Smartvote Profil online

So, endlich fertig. Am Montag hatte ich mich bei Smartvote für ein Profil angemeldet, heute die Zugangsdaten erhalten und eben bin ich mit dem lokalisierten Fragebogen fertig geworden. In meinem Smartvote Profil könnt Ihr nun nachschlagen was ich zu den einzelnen Fragen für Meinungen habe, meine Kommentare lesen und auch meinen Smartspider betrachten. Ihr könnt auch selbst den Fragebogen ausfüllen und herausfinden welche Politiker Euch am besten vertreten. Sehr praktisch um Eure Liste zu panaschieren…

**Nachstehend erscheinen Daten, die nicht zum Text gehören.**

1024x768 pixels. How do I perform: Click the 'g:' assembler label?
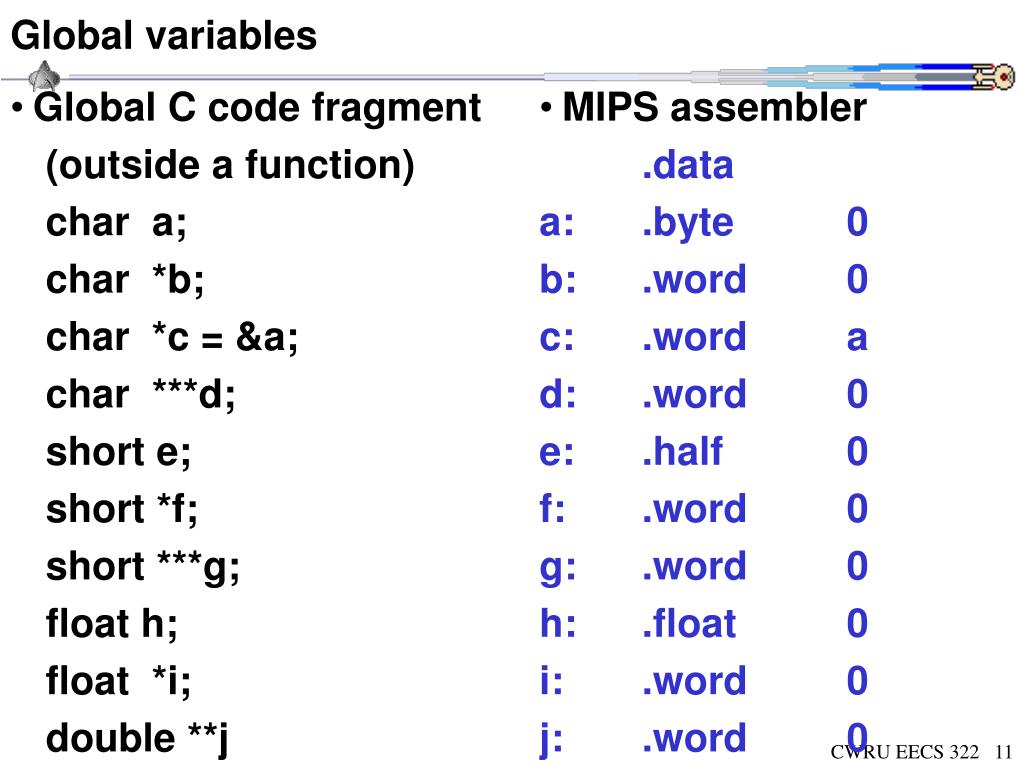pos(558,569)
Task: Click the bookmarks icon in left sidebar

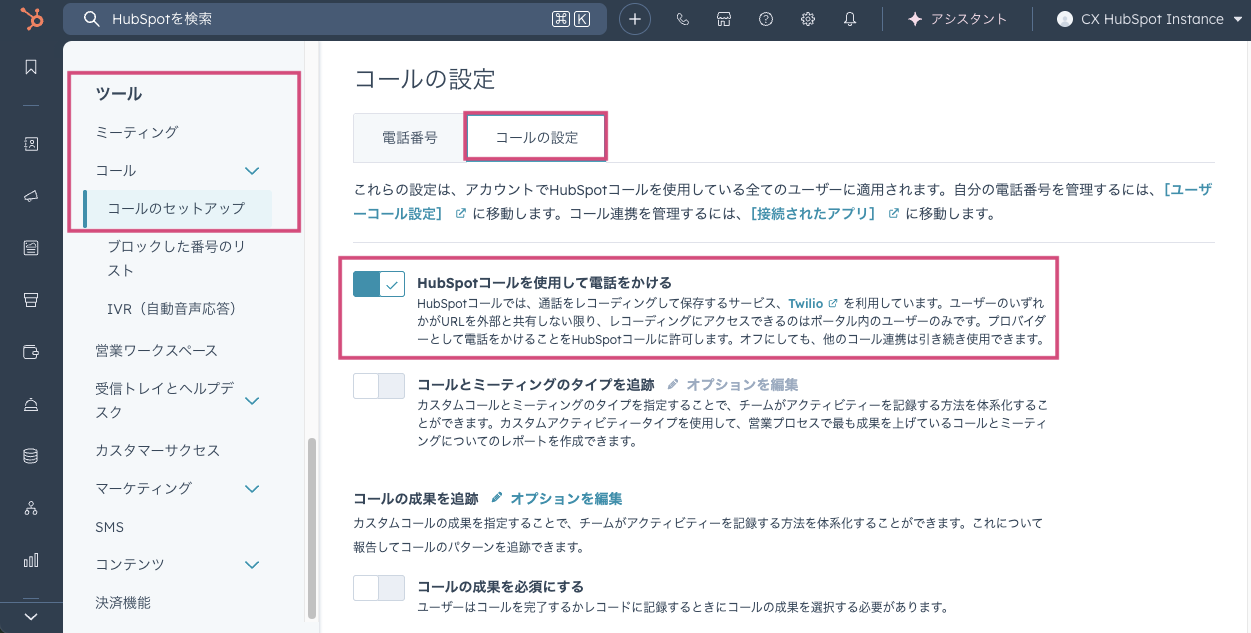Action: pyautogui.click(x=31, y=67)
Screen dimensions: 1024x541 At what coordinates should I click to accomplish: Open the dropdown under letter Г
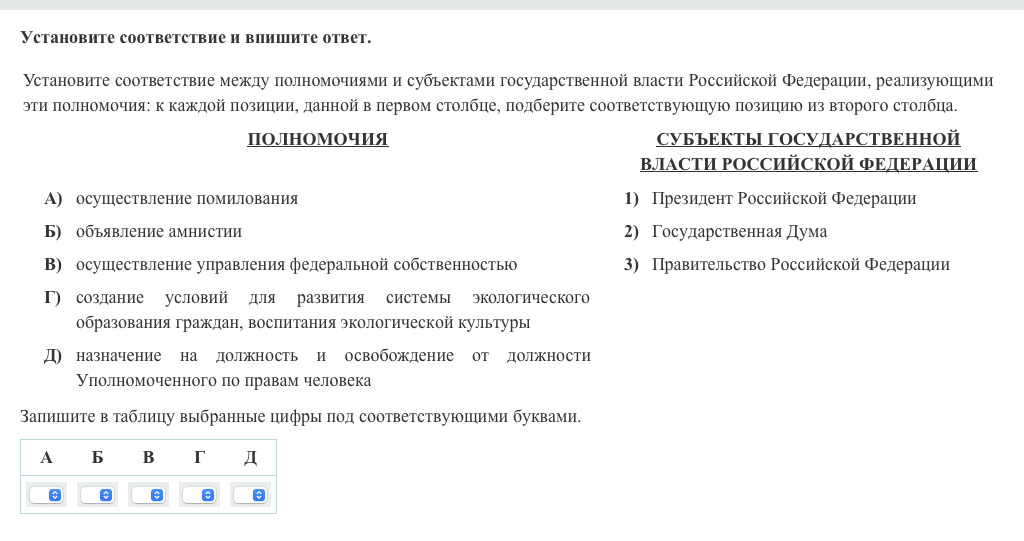(199, 495)
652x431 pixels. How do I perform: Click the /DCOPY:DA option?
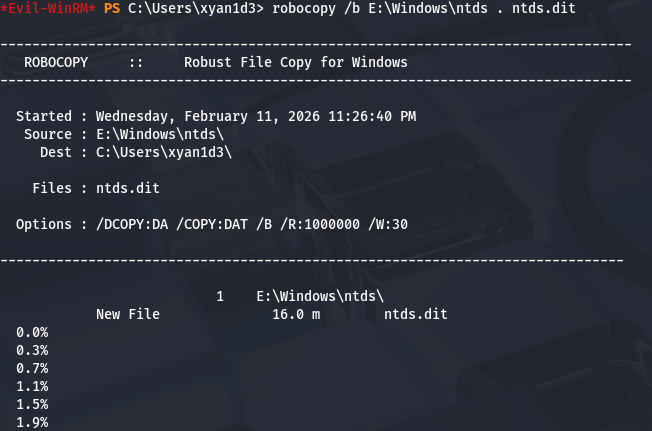tap(132, 224)

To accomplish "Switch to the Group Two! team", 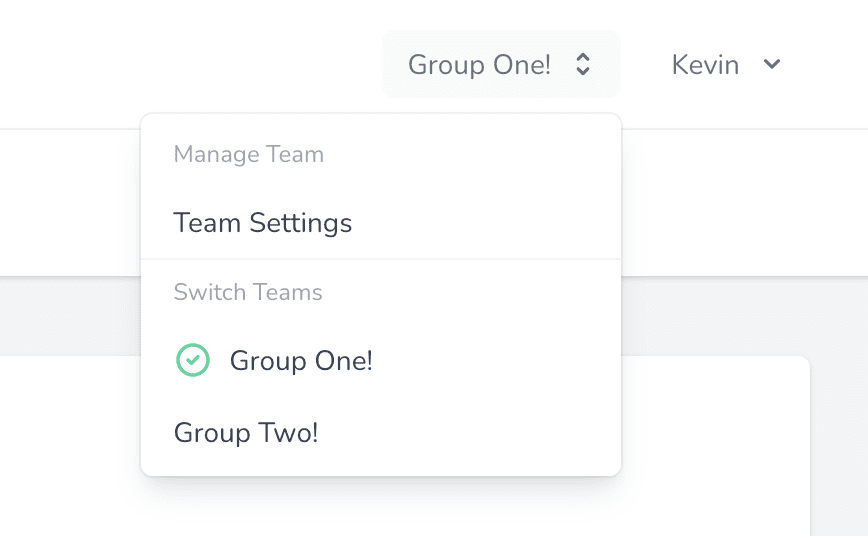I will click(246, 433).
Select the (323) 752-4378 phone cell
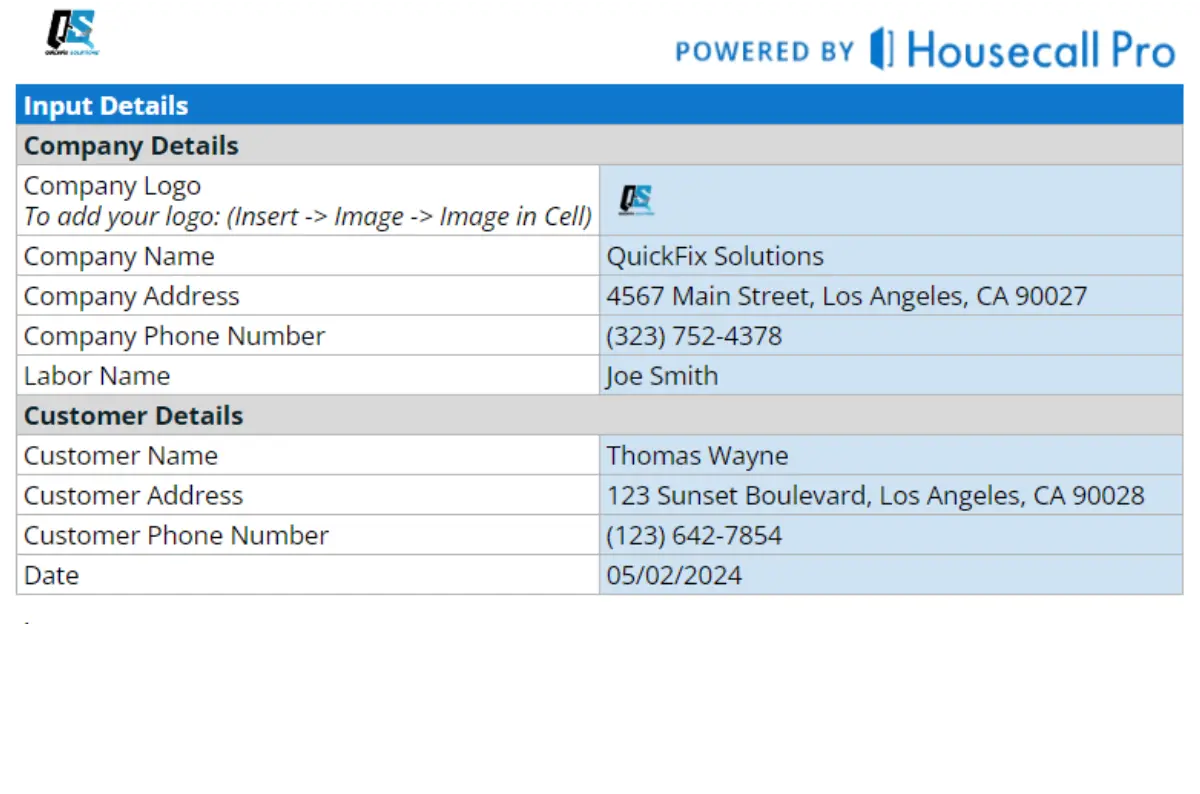Viewport: 1200px width, 794px height. [890, 336]
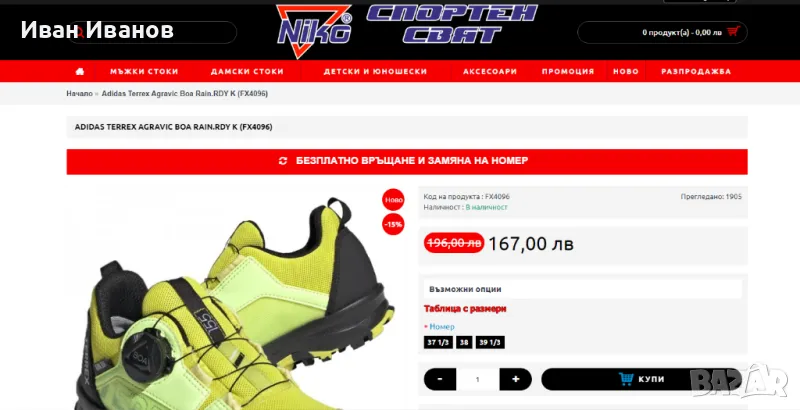Click the Niko Sporten Svyat logo
The height and width of the screenshot is (410, 800).
click(407, 31)
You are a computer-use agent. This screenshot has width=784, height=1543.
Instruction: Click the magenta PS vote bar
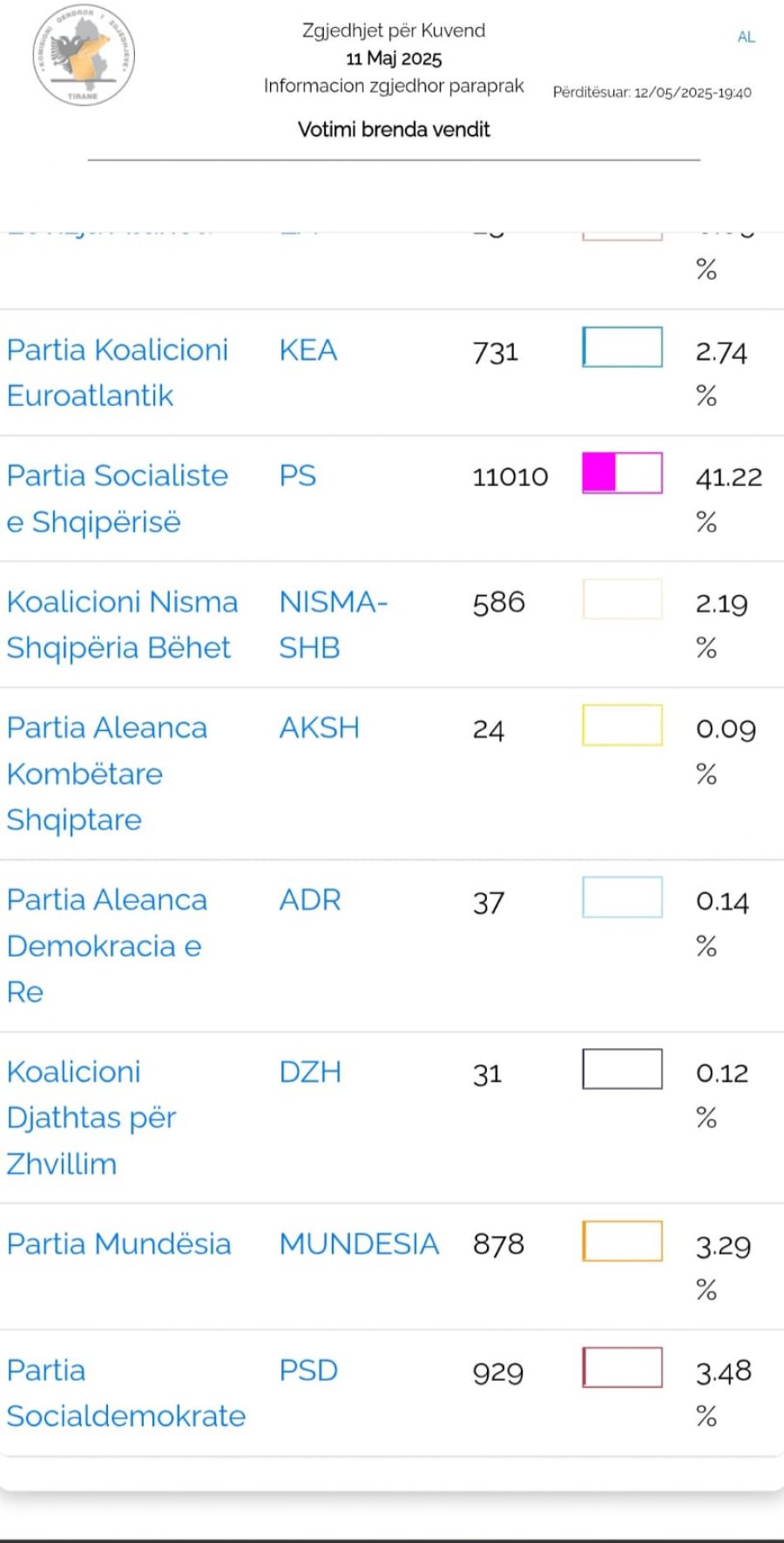pyautogui.click(x=622, y=473)
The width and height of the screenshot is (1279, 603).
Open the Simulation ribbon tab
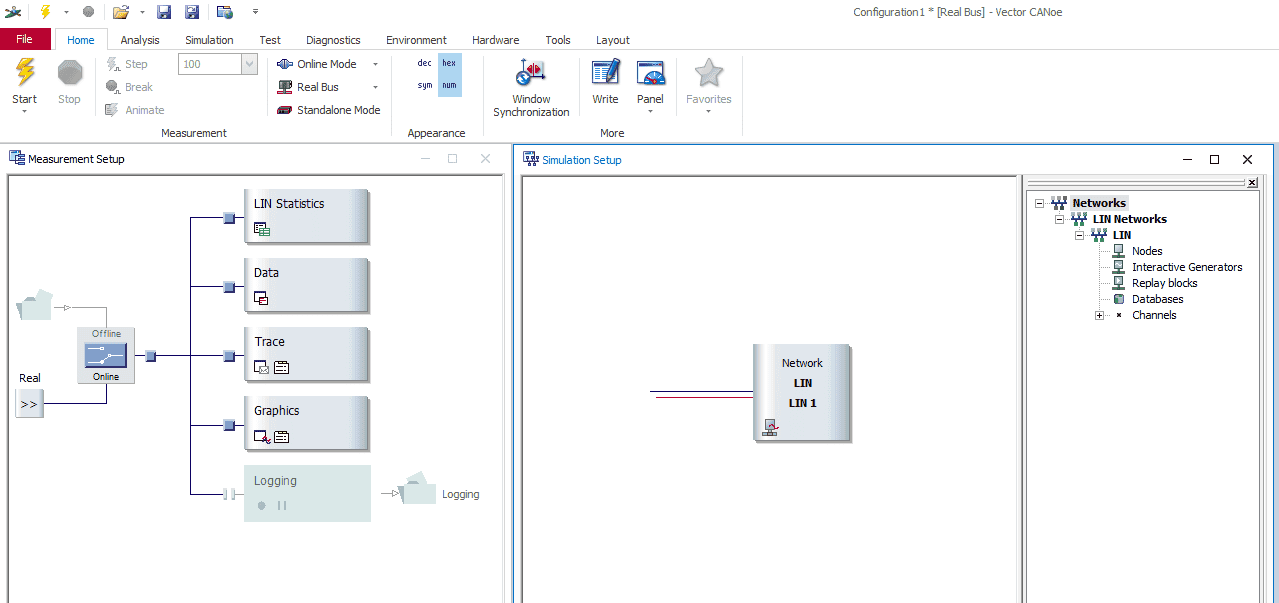tap(209, 40)
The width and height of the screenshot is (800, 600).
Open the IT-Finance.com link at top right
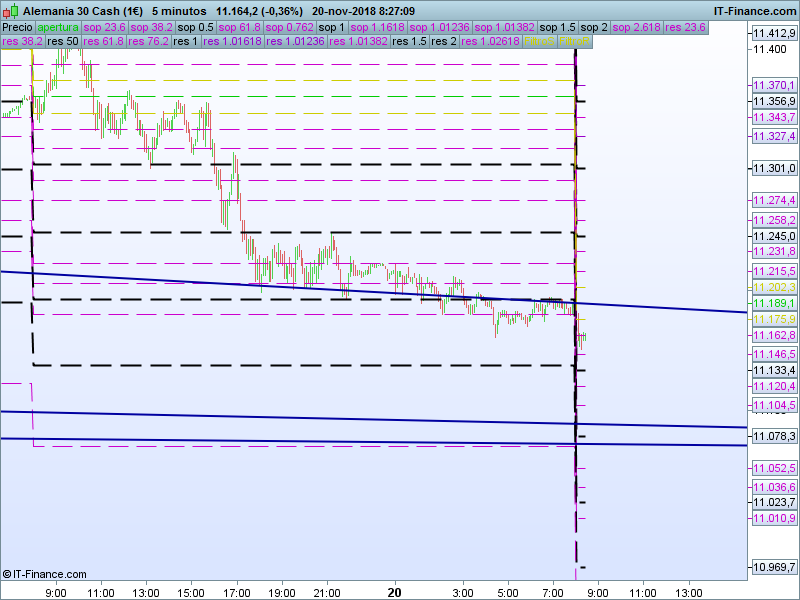tap(754, 11)
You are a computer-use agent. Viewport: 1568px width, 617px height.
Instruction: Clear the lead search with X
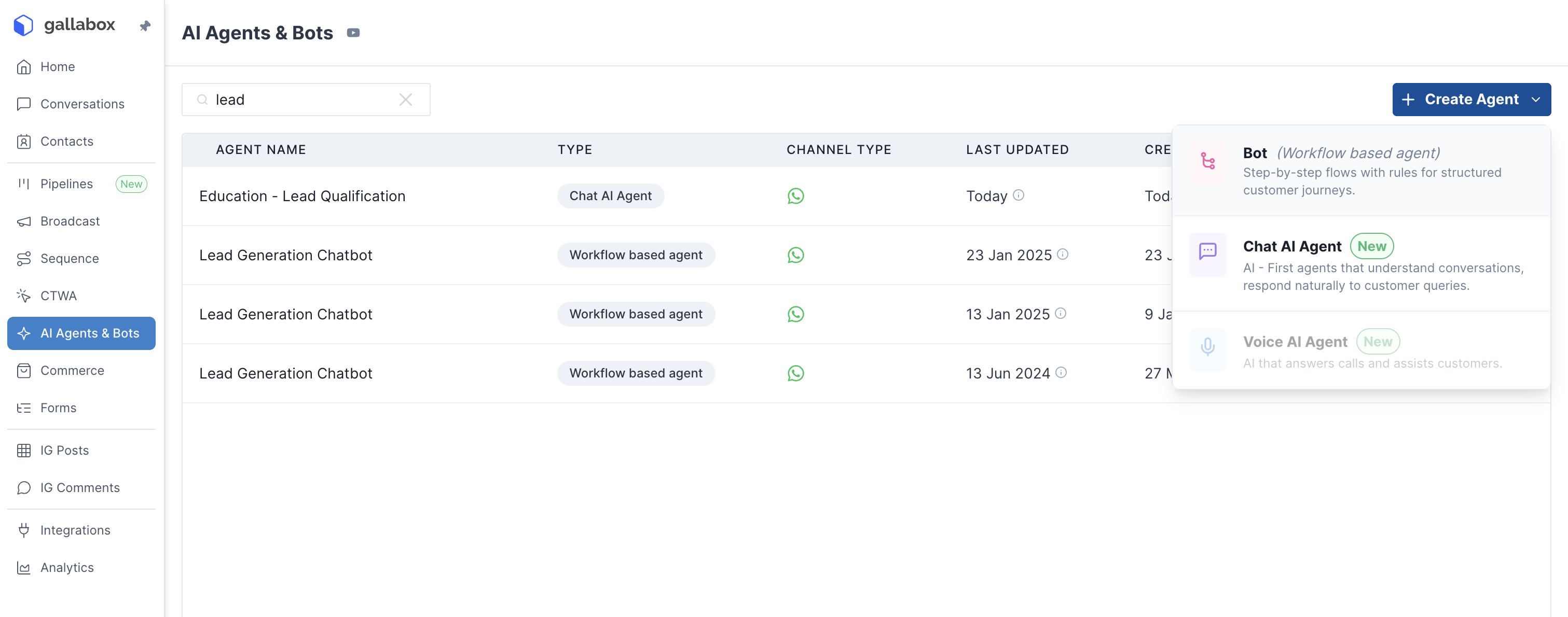tap(405, 100)
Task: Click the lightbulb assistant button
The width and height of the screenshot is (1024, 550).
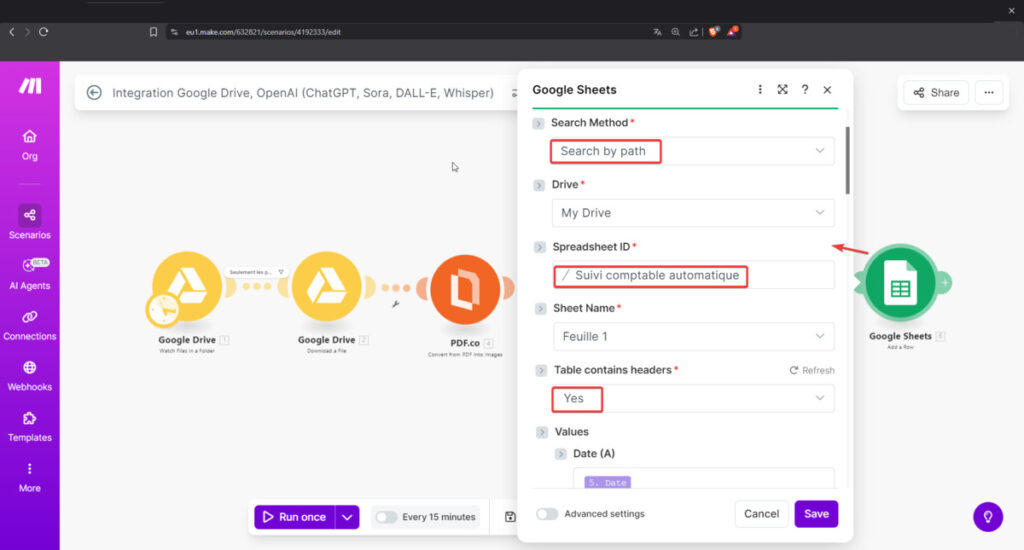Action: pyautogui.click(x=988, y=516)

So und nun die grosse Überraschung: In meinem aktuellen Smartspider habe ich einen Riesenzacken bei „Law & Order“. Dabei sind wir Piraten doch gegen den Überwachungsstaat. Skandal!

Simon Rupf's Smartspider vom Januar 2010

Smartspider Januar 2010

Noch interessanter ist das, wenn man das mit meinem Smartspider vom letzten September vergleicht, damals war da noch kein solcher Ausreisser. Kurz: ich bin über mich selber überrascht.

Simon Rupf's Smartspider vom September 2009

Smartspider September 2009

Dabei bin ich doch eigentlich klar gegen den Überwachungsstaat. Mich ärgert das Misstrauensvotum der Sicherheitskontrollen an Flughäfen und der Überwachungskameras in den Strassen und Plätzen. Lieber sollte man all das Geld in sinnvollere Sicherheitsmassnahmen stecken. Lieber ist mir eine stärkere Präsenz realer Polizisten die auch eingreifen können wenn etwas passiert, als Überwachungskameras und Datensammlungen, die zwar Beweise liefern, aber kein Verbrechen verhindern.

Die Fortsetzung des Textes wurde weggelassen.